=== Aim of the task ===
Repeat the data below exactly. Include each line.

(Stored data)
▽

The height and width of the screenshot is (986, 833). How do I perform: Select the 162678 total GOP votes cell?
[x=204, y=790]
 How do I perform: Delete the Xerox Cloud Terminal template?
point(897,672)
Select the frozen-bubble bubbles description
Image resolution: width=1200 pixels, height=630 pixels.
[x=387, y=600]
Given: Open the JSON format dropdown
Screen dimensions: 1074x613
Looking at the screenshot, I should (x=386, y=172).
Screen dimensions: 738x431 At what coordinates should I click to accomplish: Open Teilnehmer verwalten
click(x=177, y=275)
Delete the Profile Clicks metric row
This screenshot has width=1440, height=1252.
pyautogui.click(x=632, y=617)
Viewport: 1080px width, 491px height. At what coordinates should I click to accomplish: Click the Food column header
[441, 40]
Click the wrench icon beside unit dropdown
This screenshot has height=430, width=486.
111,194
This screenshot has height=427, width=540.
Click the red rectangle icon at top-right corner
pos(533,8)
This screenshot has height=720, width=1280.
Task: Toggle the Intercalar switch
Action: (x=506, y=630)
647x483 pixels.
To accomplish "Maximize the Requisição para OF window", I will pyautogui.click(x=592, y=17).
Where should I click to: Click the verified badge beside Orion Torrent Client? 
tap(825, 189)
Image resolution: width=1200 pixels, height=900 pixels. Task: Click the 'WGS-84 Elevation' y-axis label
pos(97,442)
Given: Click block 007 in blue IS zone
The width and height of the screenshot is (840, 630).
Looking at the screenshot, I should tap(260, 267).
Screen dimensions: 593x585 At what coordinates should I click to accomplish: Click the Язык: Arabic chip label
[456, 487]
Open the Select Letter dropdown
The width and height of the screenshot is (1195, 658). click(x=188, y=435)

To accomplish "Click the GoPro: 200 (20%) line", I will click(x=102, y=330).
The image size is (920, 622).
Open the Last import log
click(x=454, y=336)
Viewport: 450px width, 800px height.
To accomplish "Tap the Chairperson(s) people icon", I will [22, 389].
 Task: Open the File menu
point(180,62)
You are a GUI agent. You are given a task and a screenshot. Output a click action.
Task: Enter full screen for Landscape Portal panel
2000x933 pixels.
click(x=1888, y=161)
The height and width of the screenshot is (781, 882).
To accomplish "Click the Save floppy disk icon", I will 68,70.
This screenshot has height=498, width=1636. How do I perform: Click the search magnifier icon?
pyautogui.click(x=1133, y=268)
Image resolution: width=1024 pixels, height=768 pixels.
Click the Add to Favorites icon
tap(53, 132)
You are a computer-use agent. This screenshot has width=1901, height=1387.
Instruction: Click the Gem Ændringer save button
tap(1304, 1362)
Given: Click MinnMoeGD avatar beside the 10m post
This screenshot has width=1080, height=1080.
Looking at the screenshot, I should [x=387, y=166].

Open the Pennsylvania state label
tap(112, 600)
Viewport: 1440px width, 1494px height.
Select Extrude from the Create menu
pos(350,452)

△

=== Answer for the task ===
The height and width of the screenshot is (986, 833). How do I perform: Select the 162678 total GOP votes cell?
[x=204, y=790]
 How do I perform: Delete the Xerox Cloud Terminal template?
point(897,672)
Select the frozen-bubble bubbles description
Image resolution: width=1200 pixels, height=630 pixels.
[x=387, y=600]
Given: Open the JSON format dropdown
Screen dimensions: 1074x613
Looking at the screenshot, I should (x=386, y=172).
Screen dimensions: 738x431 At what coordinates should I click to accomplish: Open Teilnehmer verwalten
click(x=177, y=275)
Delete the Profile Clicks metric row
This screenshot has width=1440, height=1252.
pyautogui.click(x=632, y=617)
Viewport: 1080px width, 491px height. At what coordinates should I click to accomplish: Click the Food column header
[441, 40]
Click the wrench icon beside unit dropdown
This screenshot has height=430, width=486.
111,194
This screenshot has height=427, width=540.
Click the red rectangle icon at top-right corner
pos(533,8)
This screenshot has height=720, width=1280.
Task: Toggle the Intercalar switch
Action: (x=506, y=630)
647x483 pixels.
To accomplish "Maximize the Requisição para OF window", I will pyautogui.click(x=592, y=17).
Where should I click to: Click the verified badge beside Orion Torrent Client? 
tap(825, 189)
Image resolution: width=1200 pixels, height=900 pixels. Task: Click the 'WGS-84 Elevation' y-axis label
pos(97,442)
Given: Click block 007 in blue IS zone
The width and height of the screenshot is (840, 630).
Looking at the screenshot, I should tap(260, 267).
Screen dimensions: 593x585 At what coordinates should I click to accomplish: Click the Язык: Arabic chip label
[456, 487]
Open the Select Letter dropdown
The width and height of the screenshot is (1195, 658). click(x=188, y=435)

To accomplish "Click the GoPro: 200 (20%) line", I will click(x=102, y=330).
The image size is (920, 622).
Open the Last import log
click(x=454, y=336)
Viewport: 450px width, 800px height.
To accomplish "Tap the Chairperson(s) people icon", I will [22, 389].
 Task: Open the File menu
point(180,62)
You are a GUI agent. You are given a task and a screenshot. Output a click action.
Task: Enter full screen for Landscape Portal panel
2000x933 pixels.
click(x=1888, y=161)
The height and width of the screenshot is (781, 882).
To accomplish "Click the Save floppy disk icon", I will 68,70.
This screenshot has height=498, width=1636. How do I perform: Click the search magnifier icon?
pyautogui.click(x=1133, y=268)
Image resolution: width=1024 pixels, height=768 pixels.
Click the Add to Favorites icon
tap(53, 132)
You are a computer-use agent. This screenshot has width=1901, height=1387.
Instruction: Click the Gem Ændringer save button
tap(1304, 1362)
Given: Click MinnMoeGD avatar beside the 10m post
This screenshot has width=1080, height=1080.
Looking at the screenshot, I should [x=387, y=166].

Open the Pennsylvania state label
tap(112, 600)
Viewport: 1440px width, 1494px height.
Select Extrude from the Create menu
pos(350,452)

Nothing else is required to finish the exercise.